They'r "Species" individual species, not transitional creatures...those creatures are the ones that are missing!
How do you know "we changed"
Whats to say that humans didn't always exist, and we kept on existing since we are better suited for this planet than the species that died off..
Neither does the article, nor the paper, nor the "scholars" prove that this lemur is proof, or one more proof of human evolution.
All they do is describe the dissposable thumbs, tail, etc... which absolutely proves nothing in supporting "human evolution."
It describes a theory and only a theory, a theory that is preached as fact when in FACT it is only a theory.
How do you know?
What proof do you have with out explaining the concept of the theory of evolution?
Why is it that when evolutionists are confronted with questions to back up their theory they preach as fact, that all they do is re-mummble how evolution works...
We all know, how it suppose to work, the only problem is that we have no evidence of it actually working!!
Thats called "adaptation"
Why are you bringing up adaptation in an evolution-type thread?
Adapting has nothing to do with "evolving."
God, quite describing the processoses, and start PROVING how they work.
Actually they would have to, according to your above descriptions and descriptions regarding the theory of evolution elsewhere, they would all have to evolve individually through mutations.
Evolution is not a "given."
Its an oppionated theory and nothing else unless by some miracle is proven otherwise.
Originally posted by ParaZep
I'm not taking any sides when i say this, but, where IS the "missing link" in evolution? i don't mean with fossils or such like but i mean the actual living half-evolved monkey? The one that is completely hairy and walks on their hind-legs most of the time.
In 1973, when Don Johanson found a surprisingly human-looking fossil knee at Hadar in Ethiopia that tuned out to be more than 3 million years old, it was the one of the most compelling pieces of evidence yet found that our ancestors first stood up, and did not get smart until much later. The knee was much older than the earliest known stone tools.
The following year Johanson's team discovered another fossil that is still a landmark in the story of human origins. "Lucy" was the most complete hominid skeleton that had been found up to that time. Although Lucy's skull was incomplete, enough of it remained to show that she had a small, apelike brain, and other skulls of her species found at the same site confirmed it.

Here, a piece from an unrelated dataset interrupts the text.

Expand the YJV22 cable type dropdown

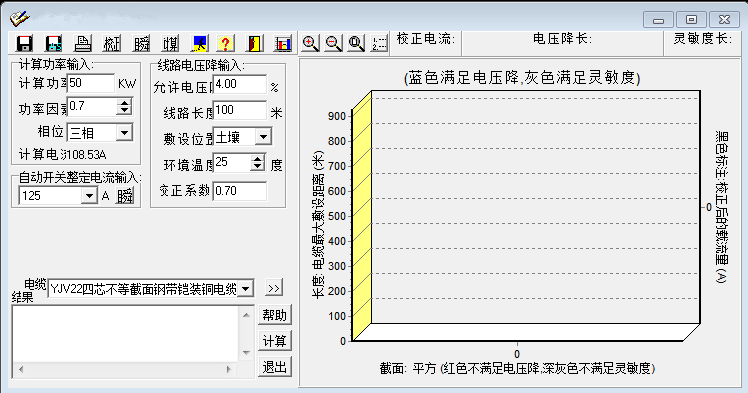[x=246, y=289]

Some experts argue that Lucy was in some ways more adapted to walking upright than a modern human, whose pelvis has to be a compromise between bipedal locomotion and the ability to give birth to large brained babies. Others point out that her arms were longer than a modern human's, and the bones of her fingers were curved -- features seen in tree-dwelling primates. How much she used her climbing abilities, or whether they were simply evolutionary leftovers from arboreal ancestors, is a matter of debate.

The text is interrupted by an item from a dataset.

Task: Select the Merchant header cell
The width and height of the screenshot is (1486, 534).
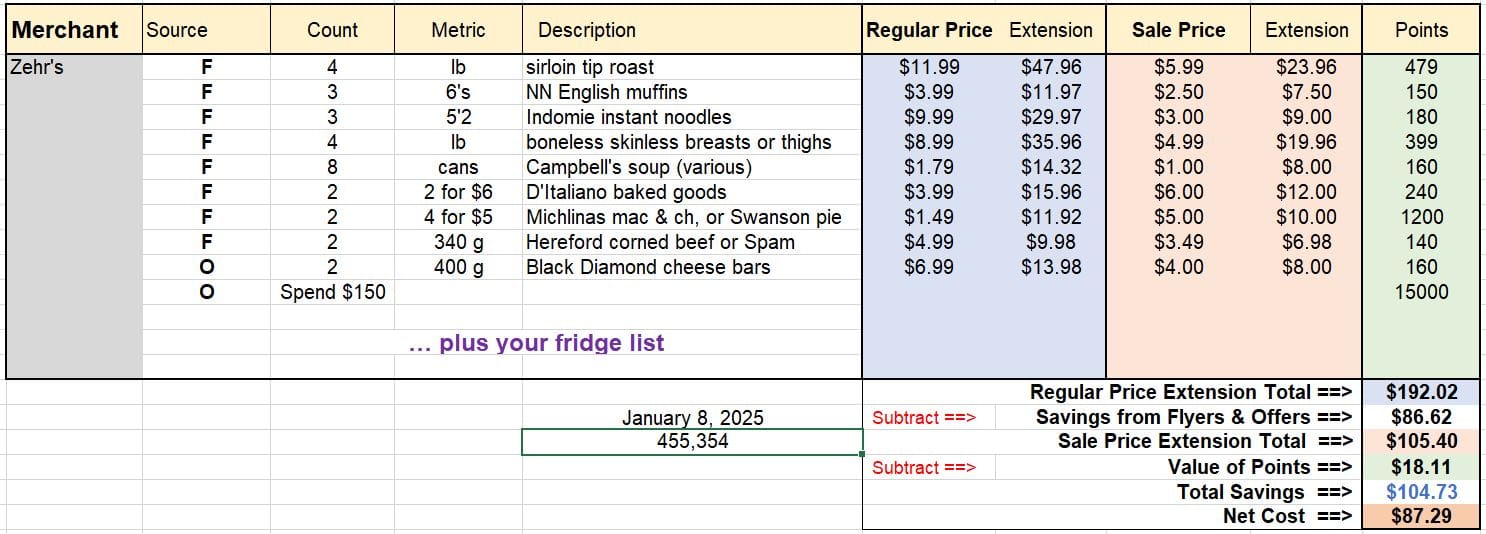Action: [74, 30]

For those who don't know it, 'Lucy' is the 'missing link.'
The Hadar site in Ethiopia is the largest, latest, and most variable site attributed to the species, with some researchers recognizing only afarensis, and others seeing more than one species. Most seem to have accepted that there is only afarensis, and so the whole sample will be discussed as afarensis. The sample ranges from 3.4 to 2.96 myr, over several different sites, and includes many of the better known afarensis specimens (e.g., AL 288-1, AL 333, AL 444-2, and others.) The sample consists of fossils representing from 40 to 100 individuals.
Rebuttals to Creationist claims...
"That bipedality was a more fundamental part of australopithecine behavior than in any other living or extinct nonhuman primate is not in serious dispute."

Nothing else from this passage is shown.